Ribelli e milizie fedeli a Gheddafi lottano per i siti petroliferi. Dall'Italia, intanto, parte la missione umanitaria

04 marzo 2011

Oggi i ribelli libici si preparano a nuovi attacchi da parte delle forze fedeli a Muammar Gheddafi, mentre si lotta per il controllo di una strada costiera strategica e di strutture petrolifere.
L'aviazione di Tripoli ha bombardato di nuovo il terminal petrolifero di Brega, la città della Libia orientale teatro di duri scontri tra le milizie fedeli al colonnello Gheddafi e i rivoltosi.
Continua, quindi, la controffensiva militare delle truppe del colonnello in Cirenaica, dove è in corso la battaglia per i pozzi petroliferi. Ieri gli oppositori hanno respinto un raid aereo a Brega ed è stata attaccata anche Ajdabya. Tutto questo mentre la diplomazia internazionale intensifica la pressione su Gheddafi e il presidente degli Stati Uniti Barack Obama ha lanciato un ultimatum al rais: "Deve andarsene - ha detto - Siamo pronti all'intervento militare".
La scelta di bombardare Brega è stata rivendicata da Saif Al Islam, figlio e delfino del colonnello, con un'indispensabile mossa stragegica. In un'intervista a Sky News, il secondogenito del raìs ha spiegato che l'attacco è stato lanciato per "costringere" i ribelli a ritirarsi. "Le bombe servono solo a costringerli a ritirarsi - ha spiegato - Non c'è centro abitato lì, la città di Brega è a miglia di distanza. Io sto parlando del porto, della raffineria di petrolio", ha detto Saif, sottolineando che il regime farà di tutto per riconquistare il controllo della raffineria. "E' l'hub libico per petrolio e gas - ha aggiunto - tutti noi mangiamo e viviamo grazie a Brega. Senza Brega, sei milioni di persone non hanno futuro, perché esportiamo tutto il nostro greggio da lì". "Nessuno permetterà ai miliziani di controllare Brega - ha concluso - è come se voi permetteste a qualcuno di controllare il porto di Rotterdam".

----------------------------------------

Consegna 1
Stabilisci se ciascuna affermazione concorda con l'articolo sulla Libia, rispondendo sì o no e citando alla lettera le parole decisive: (a) l'aviazione di Tripoli ha bombardato il terminal petrolifero di Brega; (b) Saif Al Islam ha rilasciato l'intervista alla BBC; (c) secondo Saif, senza Brega dieci milioni di persone non hanno futuro.
Consegna 2
Per favore, copia fedelmente il passo dell'articolo sulla Libia compreso tra "Ribelli e milizie" e "di strutture petrolifere.", estremi inclusi.

Dati forniti
----------------------------------------

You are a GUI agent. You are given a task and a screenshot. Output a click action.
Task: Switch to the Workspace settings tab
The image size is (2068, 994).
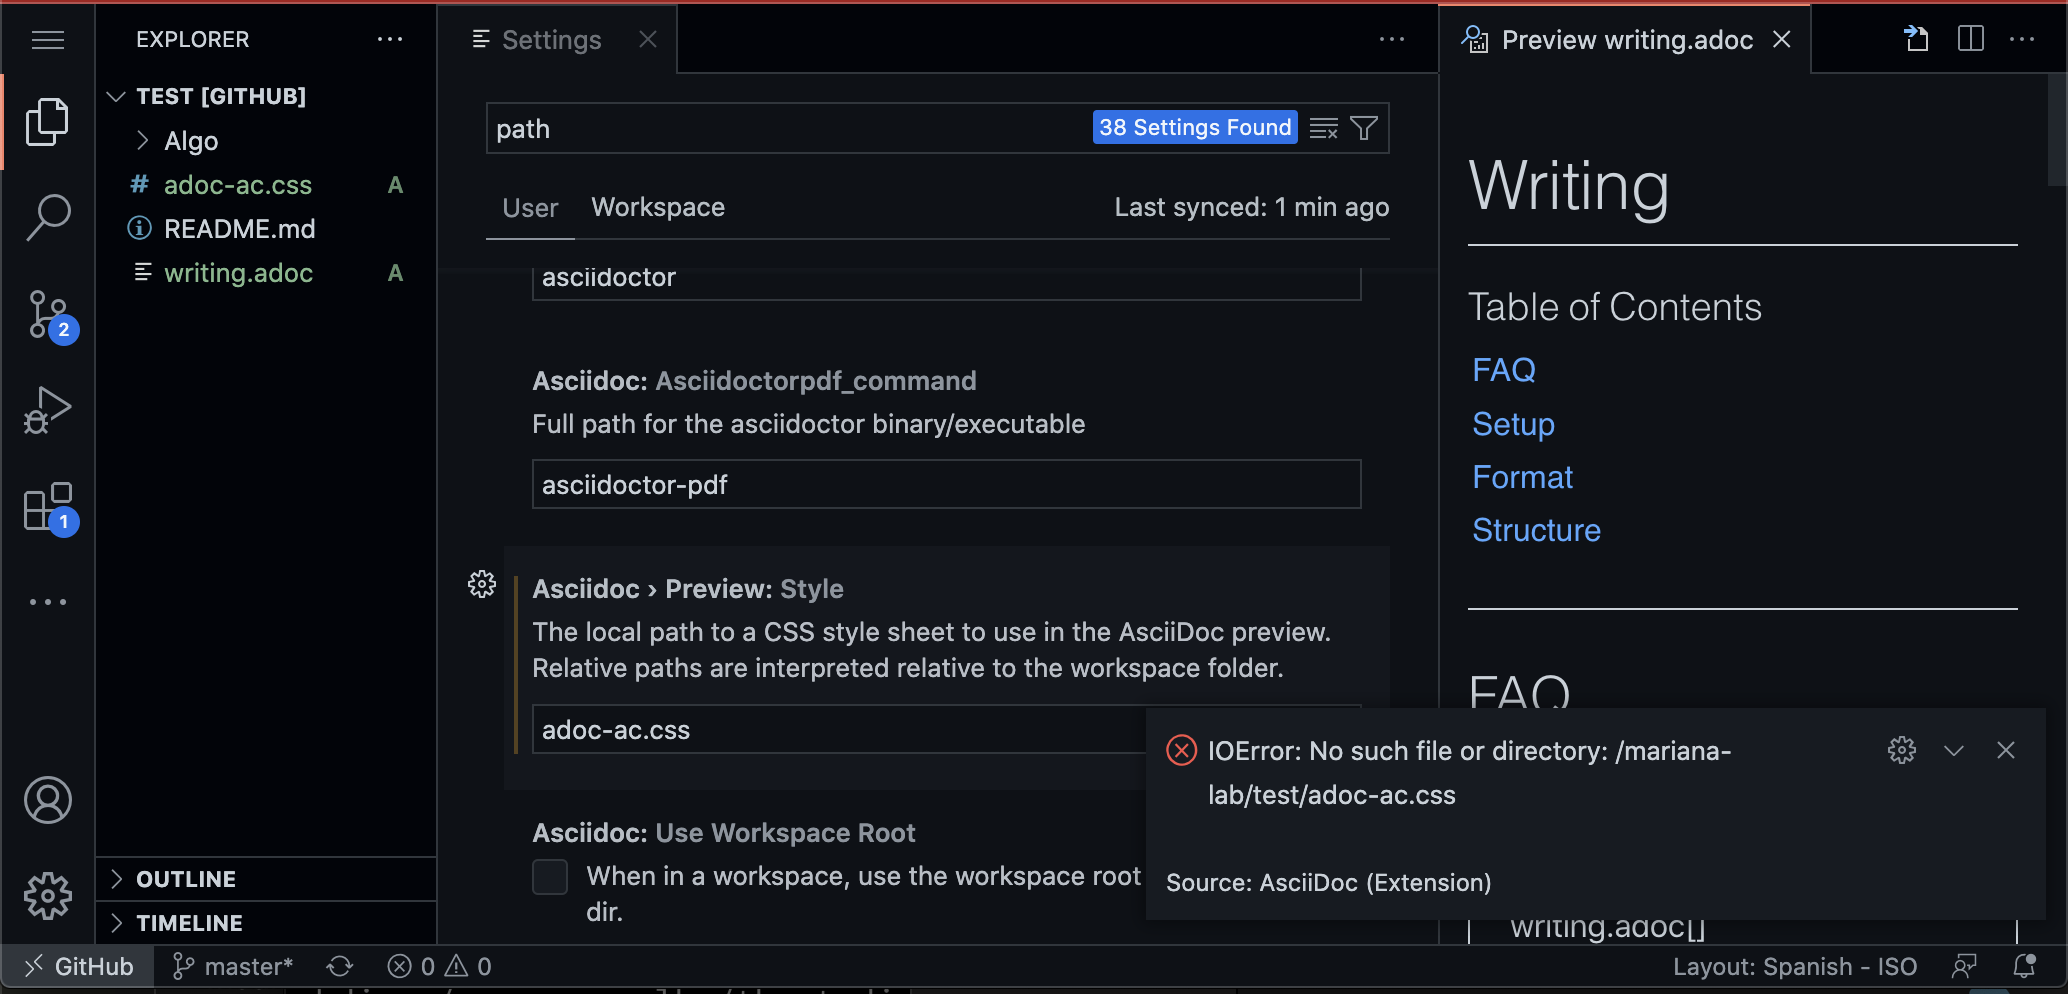657,207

----------------------------------------

Soluzione 1
(a) Sì: "L'aviazione di Tripoli ha bombardato di nuovo il terminal petrolifero di Brega".
(b) No: "In un'intervista a Sky News".
(c) No: "Senza Brega, sei milioni di persone non hanno futuro".

Soluzione 2
Ribelli e milizie fedeli a Gheddafi lottano per i siti petroliferi. Dall'Italia, intanto, parte la missione umanitaria

04 marzo 2011

Oggi i ribelli libici si preparano a nuovi attacchi da parte delle forze fedeli a Muammar Gheddafi, mentre si lotta per il controllo di una strada costiera strategica e di strutture petrolifere.